The fraction of dplicates is also presented. A high level of duplication indicates a poor molecular complexity and a potential PCR bias.
Finally, an important metric is to look at the fraction of intra and inter-chromosomal interactions, as well as long range (>20kb) versus short range (<20kb) intra-chromosomal interactions.

_images/hicpro_contactstat_IMR90rep1.png

The contact maps are then available in the hic_results/matrix folder.

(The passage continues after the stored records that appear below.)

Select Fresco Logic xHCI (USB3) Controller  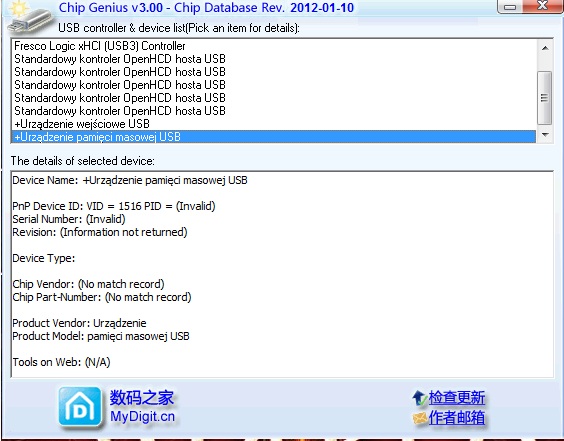(100, 46)
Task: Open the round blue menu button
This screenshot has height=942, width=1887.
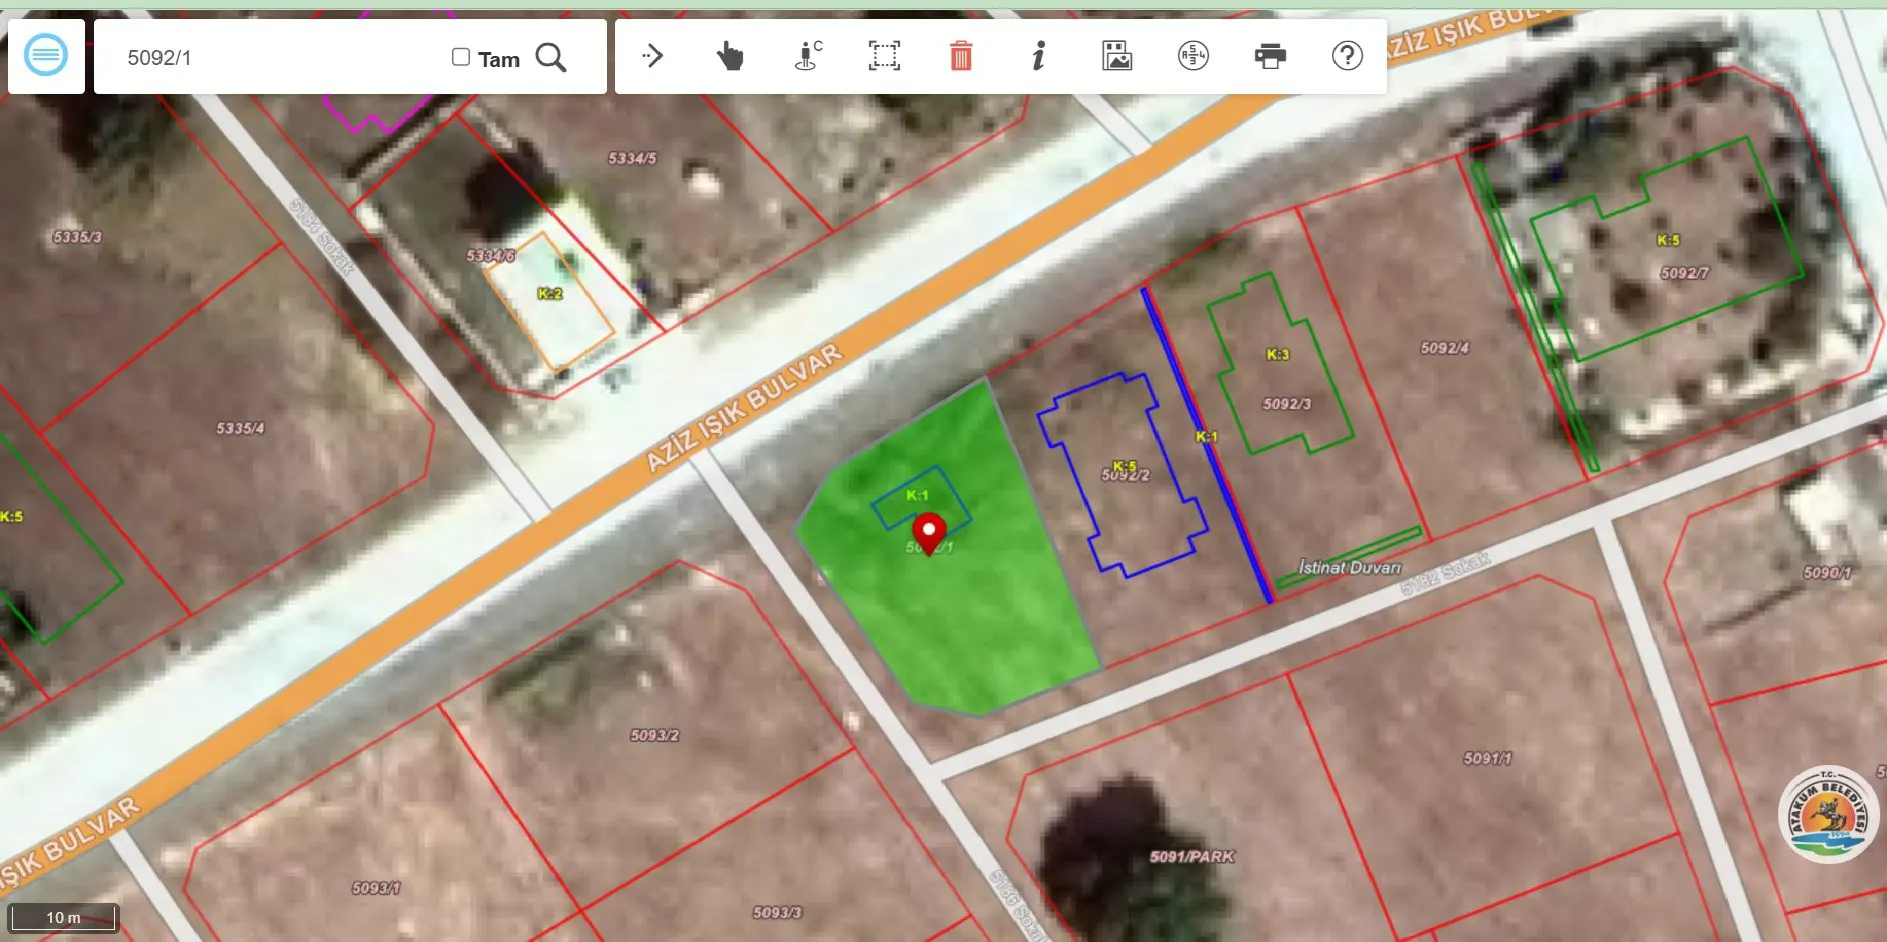Action: pos(46,55)
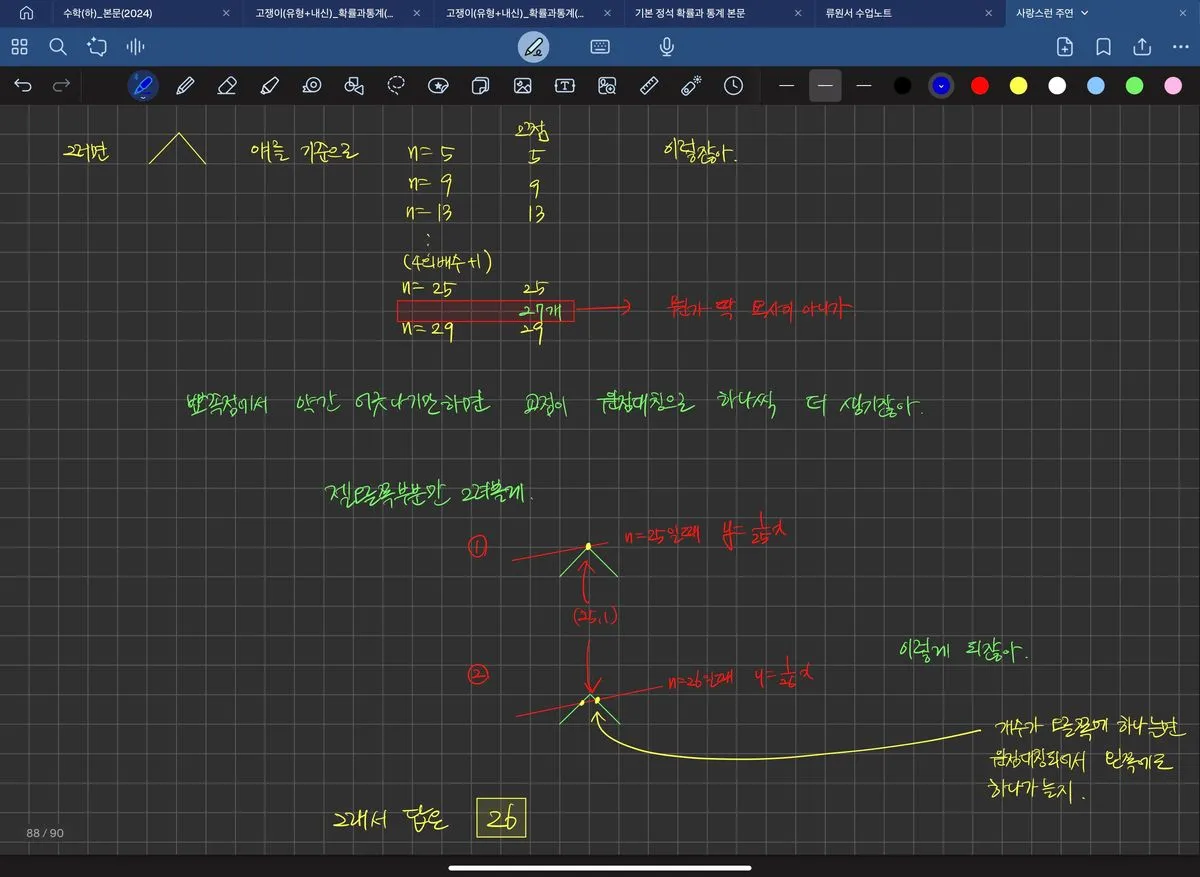The width and height of the screenshot is (1200, 877).
Task: Pick the red pen color swatch
Action: [980, 86]
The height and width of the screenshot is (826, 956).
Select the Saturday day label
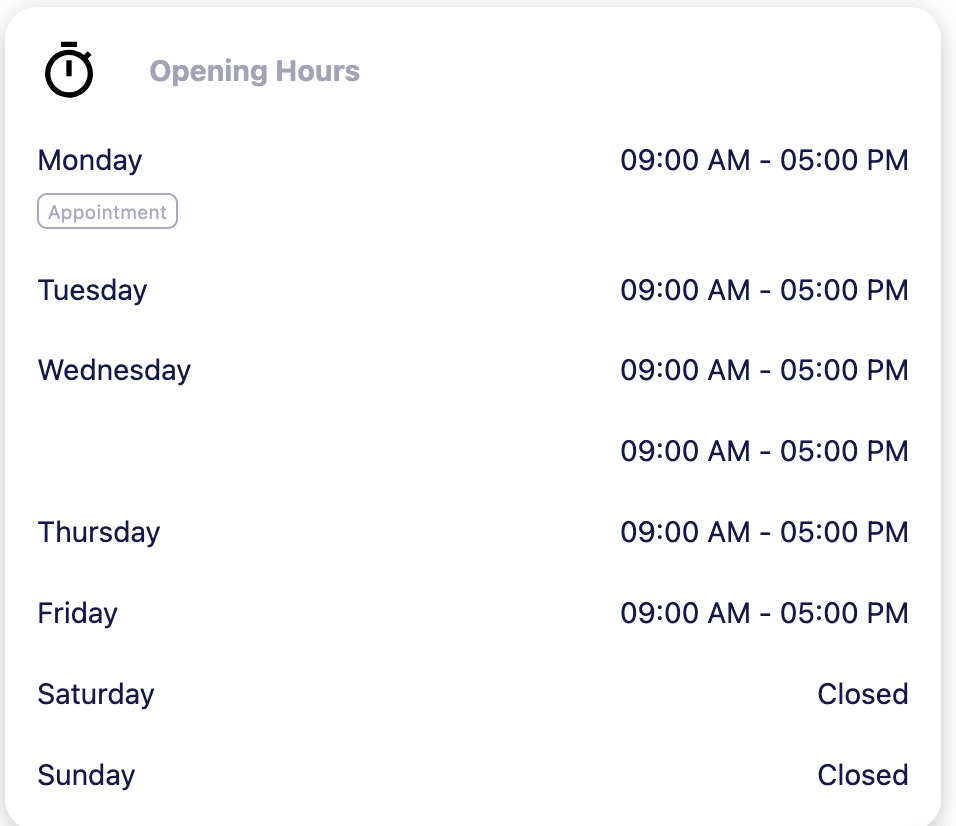pyautogui.click(x=96, y=694)
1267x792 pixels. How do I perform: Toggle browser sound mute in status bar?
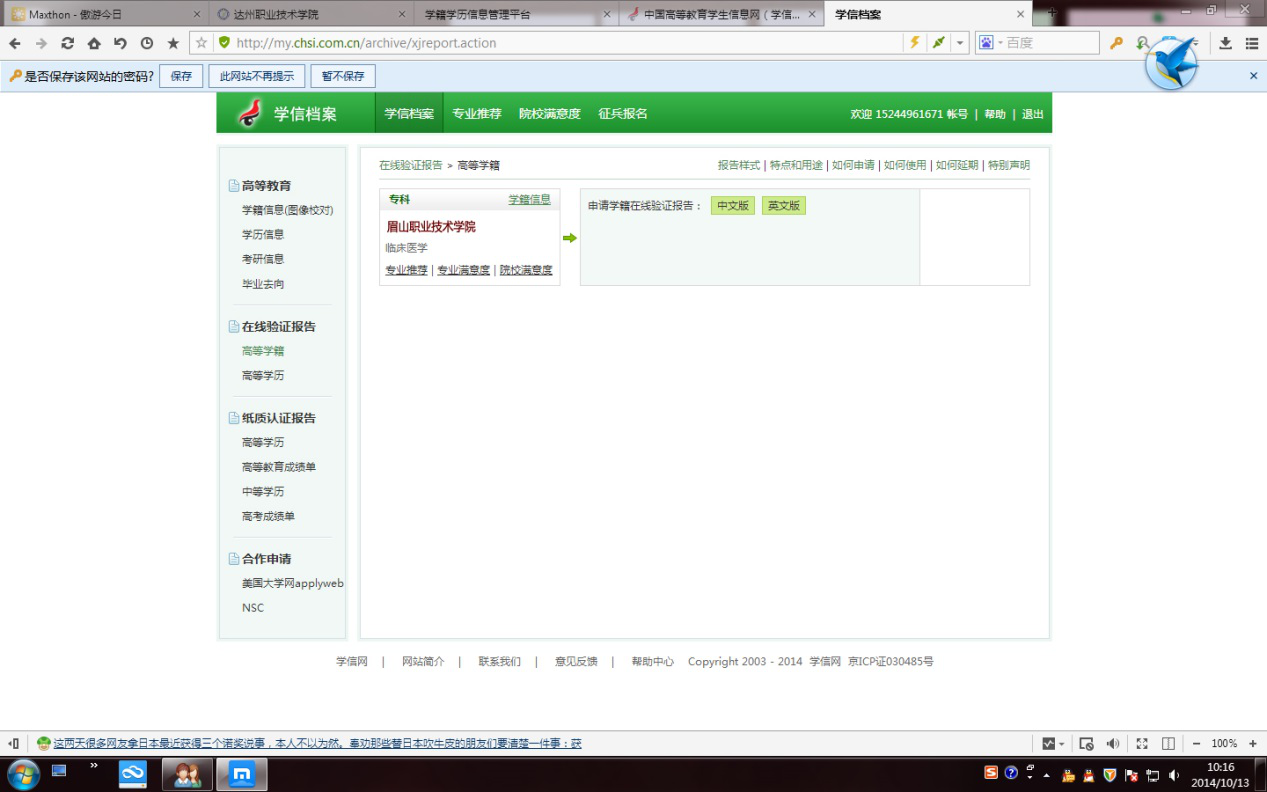(1113, 744)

Raw contact maps are in the raw folder and normalized contact maps in the iced folder.
The contact maps are generated for all specified resolution (see cnfiguration file)
A contact map is defined by :

A list of genomic intervals related to the specified resolution (BED format).
A matrix, stored as standard triplet sparse format (i.e. list format). Based on the observation that a contact map is symmetric and usually sparse, only non-zero values are stored for half of the matrix. The user can specified if the ‘upper’, ‘lower’ or ‘complete’ matrix has to be stored. The ‘asis’ option allows to store the contacts as they are observed from the valid pairs files.

A   B   10
A   C   23
B   C   24
(...)

This format is memory efficient, and is compatible with other analysis softwares such as the HiTC Bioconductor package or the HiCPlotter software.